The fourth hotel was designed by John M. Van Osdel, who had designed the previous third hotel. It opened its doors in 1873. It stood six floors. It was constructed James Couch and the estate of his brother Ira Couch, who had himself died in 1857. The rebuilt hotel remained along with the Palmer House, Grand Pacific Hotel and the Sherman House as a leading hotel after the Great Chicago Fire. It was built in the commercial palazzo architecture style of the day and claimed to be fireproof. James Couch and his son Ira Couch (not to be confused with his late brother of the same name) were the proprietors of the new fourth incarnation of the hotel at its opening. The hotel was one of the city's "big four" post-fire hotels, the other three being the Grand Pacific, Palmer House, and the Sherman House.

· · ·

#### TASKS TO COMPLETE
1) According to the passage about the fourth hotel, in what year did it open?
2) Write a continuation of the passage about the fourth hotel, picking up after its final sentence.
The items have no connection to the passage about the fourth hotel.

#### LISTED ENTRIES
· · ·

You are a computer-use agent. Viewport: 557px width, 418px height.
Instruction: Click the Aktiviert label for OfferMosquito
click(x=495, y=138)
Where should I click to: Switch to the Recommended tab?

· · ·

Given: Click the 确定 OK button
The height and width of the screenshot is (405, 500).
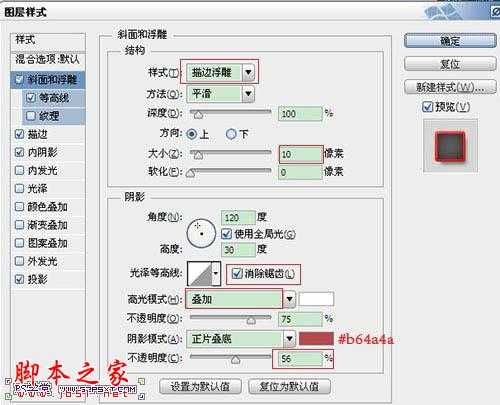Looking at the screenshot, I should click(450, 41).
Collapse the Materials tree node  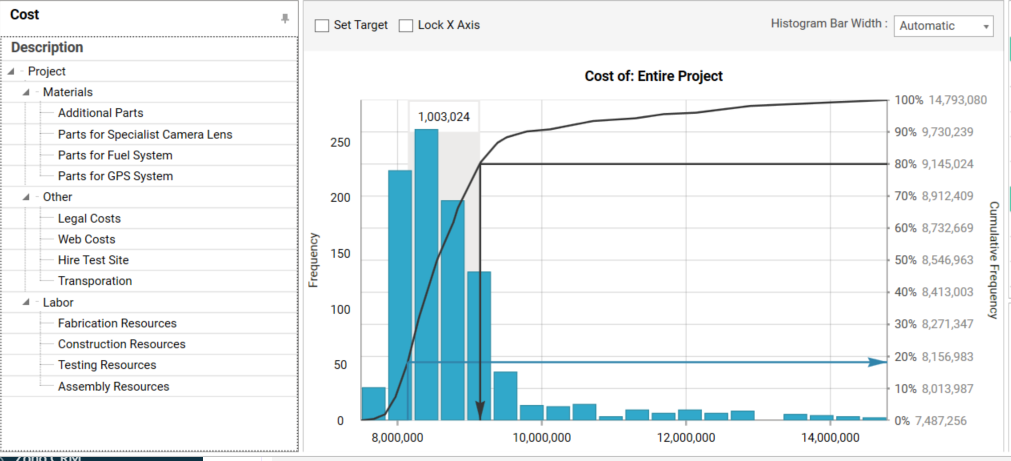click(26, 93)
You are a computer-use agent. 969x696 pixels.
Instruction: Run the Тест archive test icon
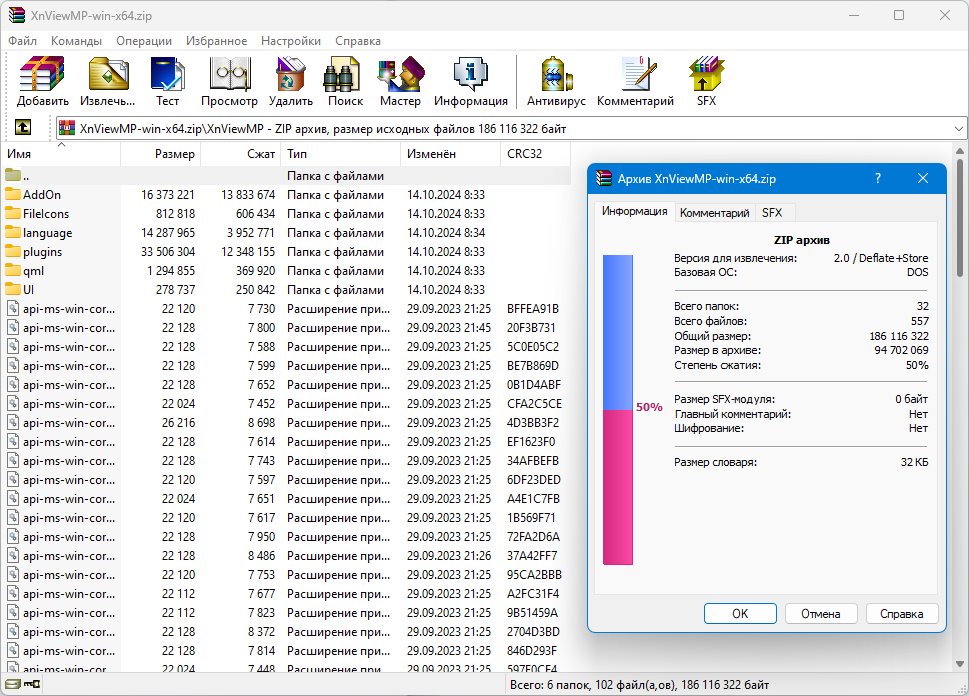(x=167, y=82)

· · ·

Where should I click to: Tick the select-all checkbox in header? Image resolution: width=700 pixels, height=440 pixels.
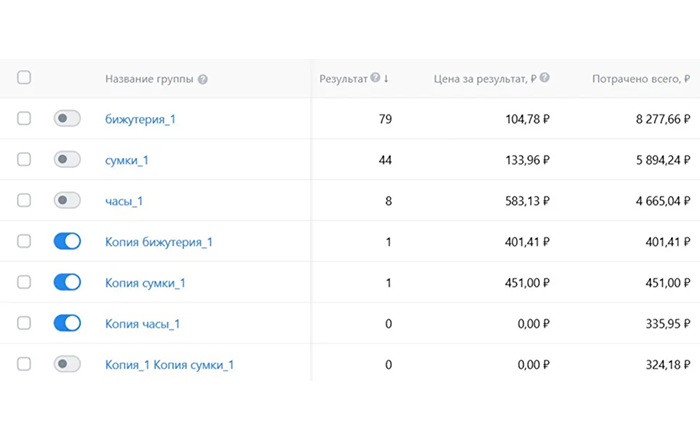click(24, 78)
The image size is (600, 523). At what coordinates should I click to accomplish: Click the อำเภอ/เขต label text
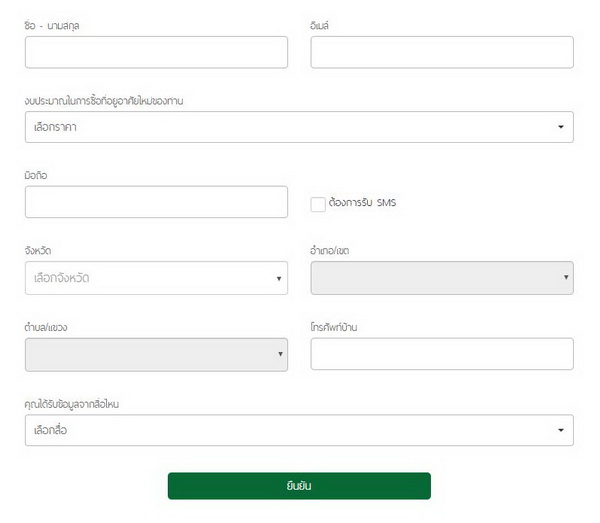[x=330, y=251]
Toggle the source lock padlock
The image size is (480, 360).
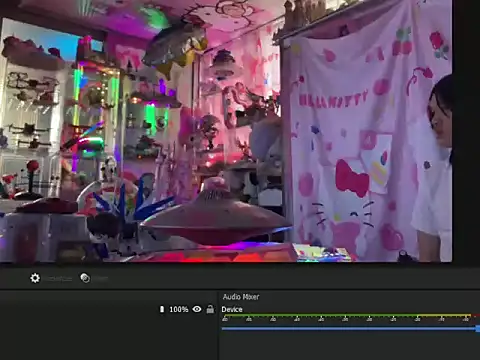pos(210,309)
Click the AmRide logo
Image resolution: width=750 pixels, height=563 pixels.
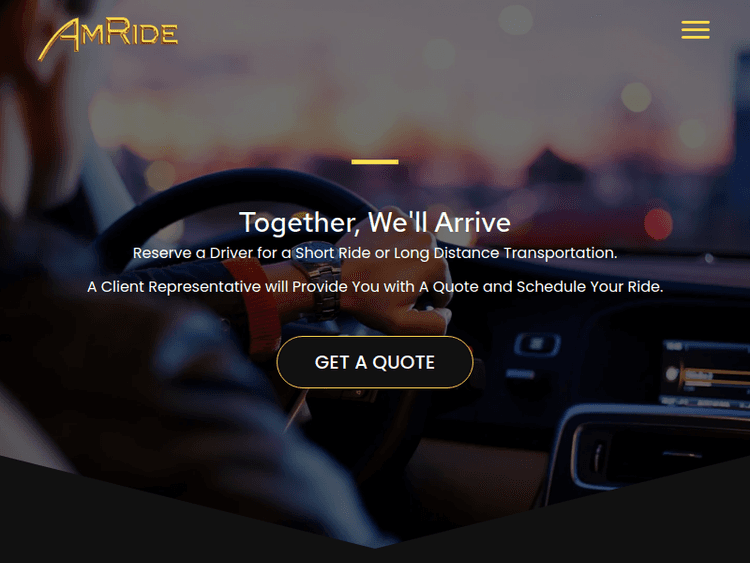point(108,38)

· · ·

#### SOLVED TASKS
1) 1873

2)
The building stood until 1937, but the hotel had closed earlier. In 1902, the building was purchased by Northwestern University, and housed its law, dental, and business schools.

==Modern hotel==
The Tremont Chicago Hotel is at 100 East Chestnut Street, between Michigan Avenue on the Magnificent Mile and Rush Street. The hotel housed the Chicago location of Mike Ditka's restaurant, which closed in 2020. This block of Chestnut is also known as Mike Ditka Way.